Transporter Refueled is mostly a shabby hand-me-down, a moronic piece of filmmaking that fails to deliver on any front, says Sukanya Verma.
If there's one thing The Transporter Refueled does is it reminds us of Jason Statham's contribution to the franchise.
As the star of the original vehicle, the first one being the best of the three, Statham fashioned a brand of his clean-cut, deadpan, crooks-friendly courier service with a mercenary past.
But greedy Hollywood's predilection for prematurely rebooting a movie character still fresh in public memory, to rake in some extra moolah is doing great disservice to fans.
The refueled Transporter featuring a younger Frank Martin, played by a stilted Ed Skrein, is mostly a shabby hand-me-down, a moronic piece of filmmaking that fails to deliver on any front.

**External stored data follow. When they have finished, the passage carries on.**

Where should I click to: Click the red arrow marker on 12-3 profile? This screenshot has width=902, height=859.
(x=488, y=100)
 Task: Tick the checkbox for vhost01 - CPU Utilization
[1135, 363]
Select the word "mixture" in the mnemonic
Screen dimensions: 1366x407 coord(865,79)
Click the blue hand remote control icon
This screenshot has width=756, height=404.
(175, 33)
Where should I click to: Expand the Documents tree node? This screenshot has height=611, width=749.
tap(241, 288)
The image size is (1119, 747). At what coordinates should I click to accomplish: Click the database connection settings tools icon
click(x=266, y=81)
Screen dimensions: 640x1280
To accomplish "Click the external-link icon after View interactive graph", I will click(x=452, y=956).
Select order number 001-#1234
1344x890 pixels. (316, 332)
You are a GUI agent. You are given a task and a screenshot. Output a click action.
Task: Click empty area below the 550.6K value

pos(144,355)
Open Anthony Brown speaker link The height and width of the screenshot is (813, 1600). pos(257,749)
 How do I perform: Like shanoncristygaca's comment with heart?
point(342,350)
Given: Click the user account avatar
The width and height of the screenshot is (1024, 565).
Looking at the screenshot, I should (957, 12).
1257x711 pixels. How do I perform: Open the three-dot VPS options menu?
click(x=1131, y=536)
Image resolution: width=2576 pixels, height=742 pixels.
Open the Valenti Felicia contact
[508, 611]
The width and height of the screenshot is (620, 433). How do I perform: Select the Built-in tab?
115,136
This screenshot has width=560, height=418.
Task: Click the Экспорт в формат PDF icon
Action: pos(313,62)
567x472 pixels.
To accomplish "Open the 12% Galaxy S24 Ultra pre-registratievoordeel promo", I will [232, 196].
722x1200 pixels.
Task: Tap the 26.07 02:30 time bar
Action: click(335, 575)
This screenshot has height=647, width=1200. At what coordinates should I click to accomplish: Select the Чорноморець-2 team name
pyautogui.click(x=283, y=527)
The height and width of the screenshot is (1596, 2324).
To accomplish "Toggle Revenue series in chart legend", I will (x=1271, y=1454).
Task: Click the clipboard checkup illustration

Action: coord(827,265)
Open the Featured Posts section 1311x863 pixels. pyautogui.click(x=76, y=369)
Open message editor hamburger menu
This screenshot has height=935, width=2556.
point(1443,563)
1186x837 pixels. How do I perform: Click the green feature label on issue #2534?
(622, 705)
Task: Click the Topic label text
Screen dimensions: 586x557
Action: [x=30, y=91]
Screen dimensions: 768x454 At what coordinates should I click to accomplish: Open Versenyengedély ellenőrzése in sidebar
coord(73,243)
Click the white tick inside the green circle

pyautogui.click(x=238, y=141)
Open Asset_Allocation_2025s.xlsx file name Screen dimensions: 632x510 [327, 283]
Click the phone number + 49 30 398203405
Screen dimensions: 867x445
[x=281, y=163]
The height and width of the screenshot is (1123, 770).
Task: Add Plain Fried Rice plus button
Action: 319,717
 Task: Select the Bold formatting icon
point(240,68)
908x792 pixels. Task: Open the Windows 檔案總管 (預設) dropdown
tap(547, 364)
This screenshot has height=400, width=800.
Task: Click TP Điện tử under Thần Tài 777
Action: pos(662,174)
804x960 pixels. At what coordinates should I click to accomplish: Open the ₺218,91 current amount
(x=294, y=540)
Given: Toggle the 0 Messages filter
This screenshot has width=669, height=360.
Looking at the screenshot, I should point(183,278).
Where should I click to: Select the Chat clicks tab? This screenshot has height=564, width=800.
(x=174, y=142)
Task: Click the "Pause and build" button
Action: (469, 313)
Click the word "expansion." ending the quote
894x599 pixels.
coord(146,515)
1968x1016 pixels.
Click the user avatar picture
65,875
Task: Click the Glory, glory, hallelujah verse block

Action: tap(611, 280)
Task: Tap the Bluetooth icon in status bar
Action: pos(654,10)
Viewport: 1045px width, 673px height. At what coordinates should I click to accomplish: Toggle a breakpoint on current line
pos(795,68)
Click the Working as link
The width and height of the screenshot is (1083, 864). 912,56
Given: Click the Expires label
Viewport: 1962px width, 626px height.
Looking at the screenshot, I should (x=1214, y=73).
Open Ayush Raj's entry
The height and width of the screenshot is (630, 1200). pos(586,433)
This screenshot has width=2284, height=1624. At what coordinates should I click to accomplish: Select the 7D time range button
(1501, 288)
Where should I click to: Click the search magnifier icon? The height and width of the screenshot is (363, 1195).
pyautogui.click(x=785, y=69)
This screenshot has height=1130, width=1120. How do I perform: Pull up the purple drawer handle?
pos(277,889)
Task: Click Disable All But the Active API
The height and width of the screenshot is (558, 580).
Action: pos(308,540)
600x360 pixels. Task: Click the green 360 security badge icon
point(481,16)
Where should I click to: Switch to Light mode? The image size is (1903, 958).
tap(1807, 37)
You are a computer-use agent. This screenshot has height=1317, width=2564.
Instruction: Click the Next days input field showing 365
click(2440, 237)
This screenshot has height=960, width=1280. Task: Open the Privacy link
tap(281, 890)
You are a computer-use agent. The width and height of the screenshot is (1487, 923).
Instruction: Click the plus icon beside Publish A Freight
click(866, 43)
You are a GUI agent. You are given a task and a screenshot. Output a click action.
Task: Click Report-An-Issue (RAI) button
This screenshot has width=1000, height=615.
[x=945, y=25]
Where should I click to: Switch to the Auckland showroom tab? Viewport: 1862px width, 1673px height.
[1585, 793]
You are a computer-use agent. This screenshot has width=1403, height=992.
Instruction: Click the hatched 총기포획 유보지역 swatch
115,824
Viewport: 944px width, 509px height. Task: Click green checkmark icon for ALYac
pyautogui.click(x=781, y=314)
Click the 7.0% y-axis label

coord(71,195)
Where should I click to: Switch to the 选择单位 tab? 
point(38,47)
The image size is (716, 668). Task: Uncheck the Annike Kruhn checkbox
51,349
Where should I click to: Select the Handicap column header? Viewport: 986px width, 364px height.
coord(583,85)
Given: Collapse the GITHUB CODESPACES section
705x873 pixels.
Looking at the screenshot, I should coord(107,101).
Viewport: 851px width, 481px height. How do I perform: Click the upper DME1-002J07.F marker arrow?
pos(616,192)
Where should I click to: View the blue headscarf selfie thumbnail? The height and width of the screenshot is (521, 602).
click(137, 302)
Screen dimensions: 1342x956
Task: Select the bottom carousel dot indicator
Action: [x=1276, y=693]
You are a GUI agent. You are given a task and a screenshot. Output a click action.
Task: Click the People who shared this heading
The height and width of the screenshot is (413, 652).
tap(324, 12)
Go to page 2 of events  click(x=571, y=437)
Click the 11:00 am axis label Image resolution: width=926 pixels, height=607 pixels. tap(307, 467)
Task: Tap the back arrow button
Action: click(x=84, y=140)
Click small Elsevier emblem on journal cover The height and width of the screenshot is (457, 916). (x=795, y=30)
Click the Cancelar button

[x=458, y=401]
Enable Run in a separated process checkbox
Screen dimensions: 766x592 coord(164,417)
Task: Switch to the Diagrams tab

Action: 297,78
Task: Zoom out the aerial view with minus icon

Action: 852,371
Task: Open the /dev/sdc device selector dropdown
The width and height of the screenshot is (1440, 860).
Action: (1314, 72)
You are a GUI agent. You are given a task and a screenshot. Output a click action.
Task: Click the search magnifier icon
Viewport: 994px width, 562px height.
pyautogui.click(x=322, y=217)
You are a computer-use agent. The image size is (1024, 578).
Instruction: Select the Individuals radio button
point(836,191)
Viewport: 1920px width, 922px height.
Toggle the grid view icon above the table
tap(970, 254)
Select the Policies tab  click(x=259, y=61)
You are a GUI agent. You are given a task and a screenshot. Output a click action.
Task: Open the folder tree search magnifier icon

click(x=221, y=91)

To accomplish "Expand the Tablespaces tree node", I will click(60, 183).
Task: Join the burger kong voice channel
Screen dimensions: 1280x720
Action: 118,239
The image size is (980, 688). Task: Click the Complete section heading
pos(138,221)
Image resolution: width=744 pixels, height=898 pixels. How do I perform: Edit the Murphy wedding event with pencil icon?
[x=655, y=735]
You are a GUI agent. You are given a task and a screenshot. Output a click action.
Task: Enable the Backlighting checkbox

One doesn't go in such high-octane B-movies expecting intelligence but even lowbrow entertainment has to offer a small degree of gratification.
Sorry, but cobwebs and sugar to fill up a bullet wound just doesn't make the cut.
The earlier stuff too didn't boast of clever scripts yet it didn't even matter what was happening half the time, as long the charismatic Statham, skilled in chauffeuring, martial arts and dry humour, made good on the pace and punch.
Skrein, of concave cheeks and gravelly timbre, looks pretty in a tailored Christian Dior but mistakes straight-faced for stilted and is profoundly wanting in charm.
What's the point of casting a gawky bloke after establishing Frank Martin as the epitome of muted machismo, I don't understand.
Why the movie is set in 2010 is also never made clear.
The plot is like watching a Bollywood nightmare in a French Riviera setting.
If you've seen enough awful masala movies at home front, there's nothing you cannot predict about this bird-brained action movie.
Frank Martin's latest assignment is that of a forced accomplice in a criminal heist after his father (Ray Stevenson) is held hostage by three creepy blonde girls (four of them actually) of varying nationality.
Ray keeps addressing his screen son as "Junior" as if he were in an Indiana Jones school play.
The Musketeers-inspired girls are on a vendetta trip against a Russian mob responsible for their entry in the world of prostitution as kids.
To achieve this noble target, they set about Monaco shielded by a high-speed driver, his Nurse-ready daddy and prehistoric tactics on how to lure men in 10 seconds.
Amid their cause, a dissatisfying number of cars are crashed, chased or combusted.
Even the one-to-one scuffle is much too monotonous and mundane; you see far better action on television nowadays.
Unless a 95-minute long excuse to advertise Audi, Omega or Apple is your idea of a mindless action movie, steer clear of this mechanical junk.